ESTRATTO FORNITO:
────────────────────────────────────────
ABSTRACT
Centro Antiveleni di Bergamo - Ospedali Riuniti, Bergamo
Introduzione: Il latte materno rappresenta l’alimento ideale per il neonato in quanto altamente tollerato e digeribile, fornisce i nutrienti indispensabili per le prime fasi dello sviluppo, protegge il bambino contro le infezioni e favorisce lo sviluppo intestinale; riduce inoltre il rischio di allergie, diabete, obesità e favorisce il rapporto psico-affettivo madre/bambino. Il puerperio rappresenta un momento di particolare fragilità per la donna, data la possibilità di comparsa di disturbi dell’umore di gravità variabile (dal maternity blues, alla depressione post-partum che interessa il 5-20% delle donne, alla psicosi puerperale), che possono porre un serio problema sia per la madre che per lo sviluppo psico-affettivo del bambino, e che implicano nei casi gravi il rischio di infanticidio (circa 1/50.000) o di suicidio (secondo l’OMS il suicidio nel post-partum rappresenta la seconda causa di morte materna nei paesi industrializzati - WHO press, 2009). Essendo la terapia farmacologica indispensabile, di fronte al dubbio se continuare o sospendere l’allattamento al seno, prevale nel medico la seconda opzione; per contro non è infrequente che la donna motivata ad allattare decida autonomamente di non assumere i farmaci prescritti .
La terapia con psicofarmaci durante l’allattamento risulta pertanto essere, in base all’esperienza del Servizio di Informazione sull’uso di Farmaci in Gravidanza e Allattamento (TIS) del Centro Antiveleni (CAV) di Bergamo, una delle problematiche più importanti.
────────────────────────────────────────
ELENCO DATI:
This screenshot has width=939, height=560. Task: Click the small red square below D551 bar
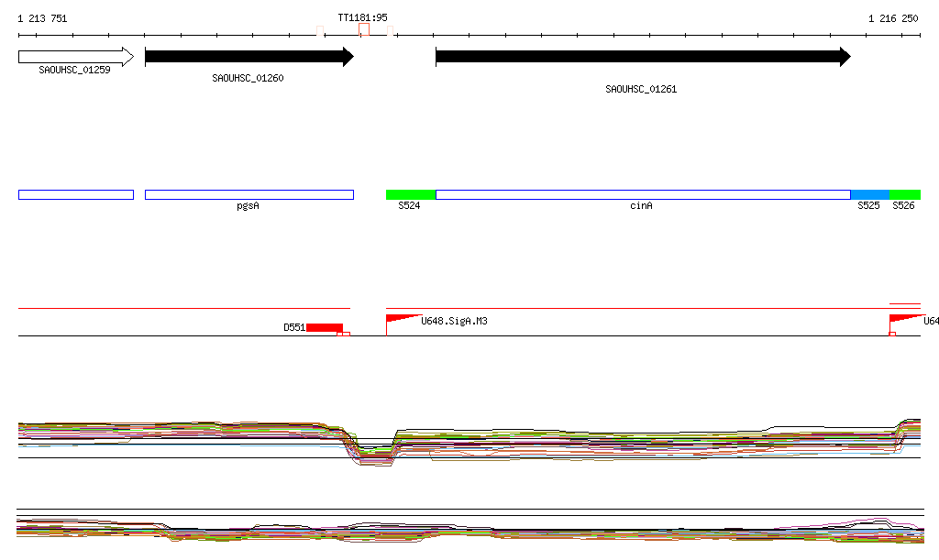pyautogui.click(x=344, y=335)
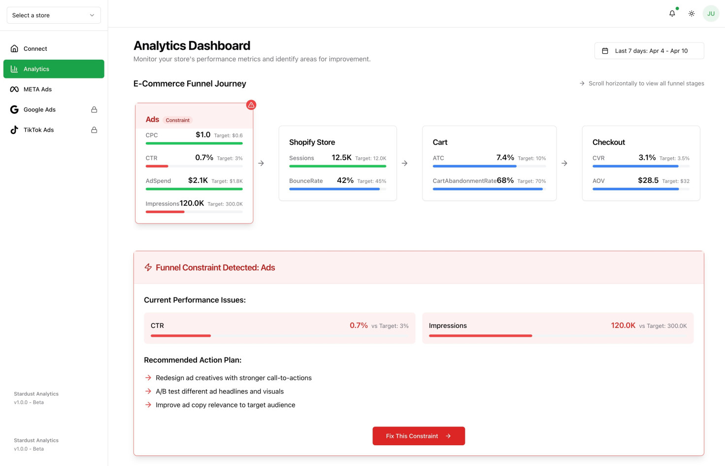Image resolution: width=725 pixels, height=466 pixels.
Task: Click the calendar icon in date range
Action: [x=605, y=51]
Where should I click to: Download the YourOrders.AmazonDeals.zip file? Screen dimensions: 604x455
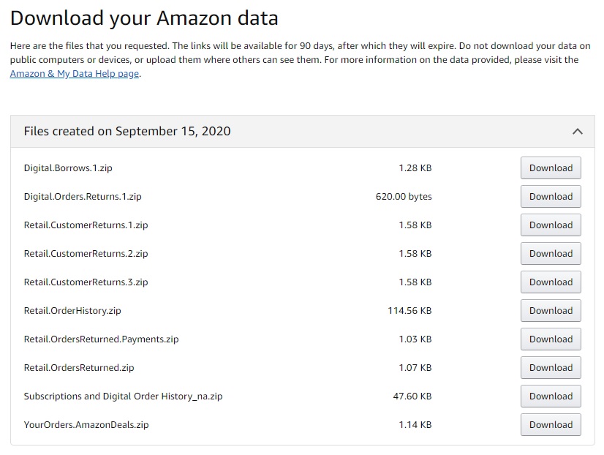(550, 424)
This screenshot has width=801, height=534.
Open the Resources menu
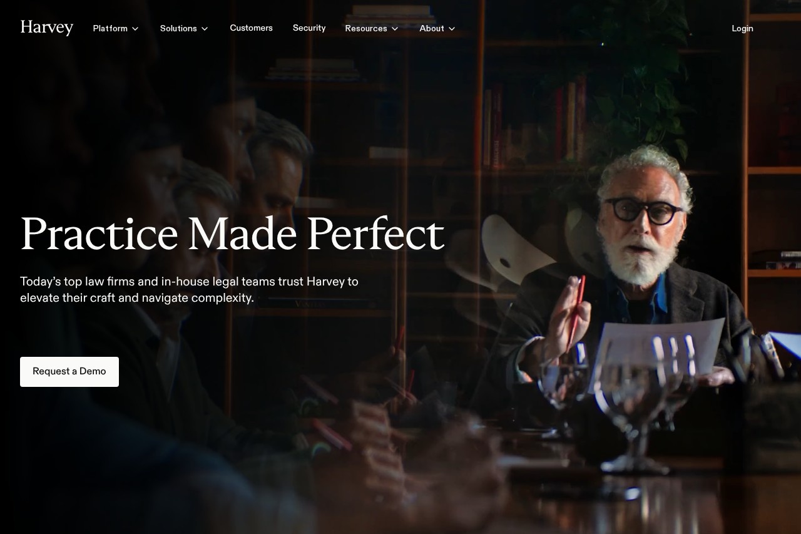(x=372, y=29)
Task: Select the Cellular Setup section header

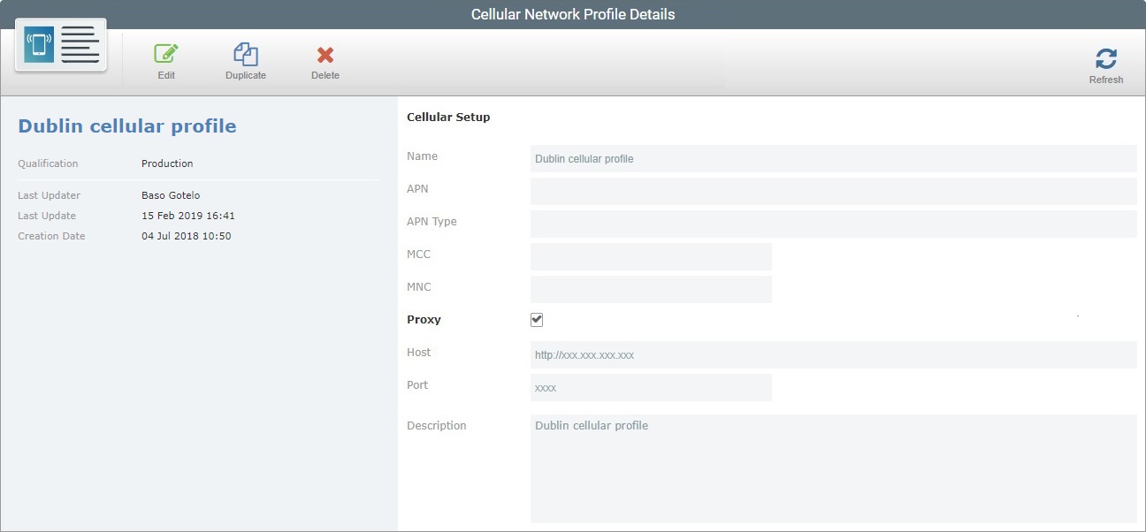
────────────────────────────────────────
CONSEGNA A:
Rispondi a queste domande sull'estratto sull'allattamento:
(i) Quale percentuale di donne è interessata dalla depressione post-partum?
(ii) Secondo l'OMS, quale posto occupa il suicidio nel post-partum tra le cause di morte materna nei paesi industrializzati?
(iii) Di quale centro fa parte il Servizio di Informazione sull'uso di Farmaci in Gravidanza e Allattamento (TIS)?
CONSEGNA B: Riprendi l'estratto sull'allattamento e gli psicofarmaci e proseguilo dopo la sua ultima frase.
Le righe sono materiale a sé, distinto dall'estratto.

RISPOSTA A:
(i) Il 5-20% delle donne.
(ii) È la seconda causa di morte materna.
(iii) Del Centro Antiveleni (CAV) di Bergamo.

RISPOSTA B:
Discussione: In passato la necessità psicofarmaci nel post-partum rappresentava una controindicazione assoluta all’allattamento al seno. Studi di farmacocinetica hanno successivamente messo in evidenza come il rischio di eventi avversi nel lattante fosse nettamente inferiore a quanto ipotizzato. L’escrezione di farmaco nel latte dipende da numerose variabili: dose, via di assunzione, biodisponibilità, peso molecolare, grado di ionizzazione, liposolubilità, volume di distribuzione, legame proteico, emivita. È possibile trarre indicazioni sulla compatibilità del farmaco in allattamento mediante: 1) la stima del rapporto latte/plasma (concentrazioni del famaco nel latte e nel plasma materno): se > 1 significa che il farmaco tende ad accumularsi nel latte, se < 1 che tende a passare in basse quantità; 2) la dose relativa materna, espressa come rapporto tra la dose assoluta assunta dal lattante (assunzione di latte stimata 0,15 L/Kg/die) e la dose/kg assunta dalla madre: se < 10% significa che il farmaco è compatibile con l’allattamento, se < 1% significa che l’escrezione è del tutto trascurabile; 3) la dose relativa pediatrica, espressa come rapporto tra la dose assoluta assunta dal lattante e la dose che assumerebbe se fosse trattato con quel farmaco.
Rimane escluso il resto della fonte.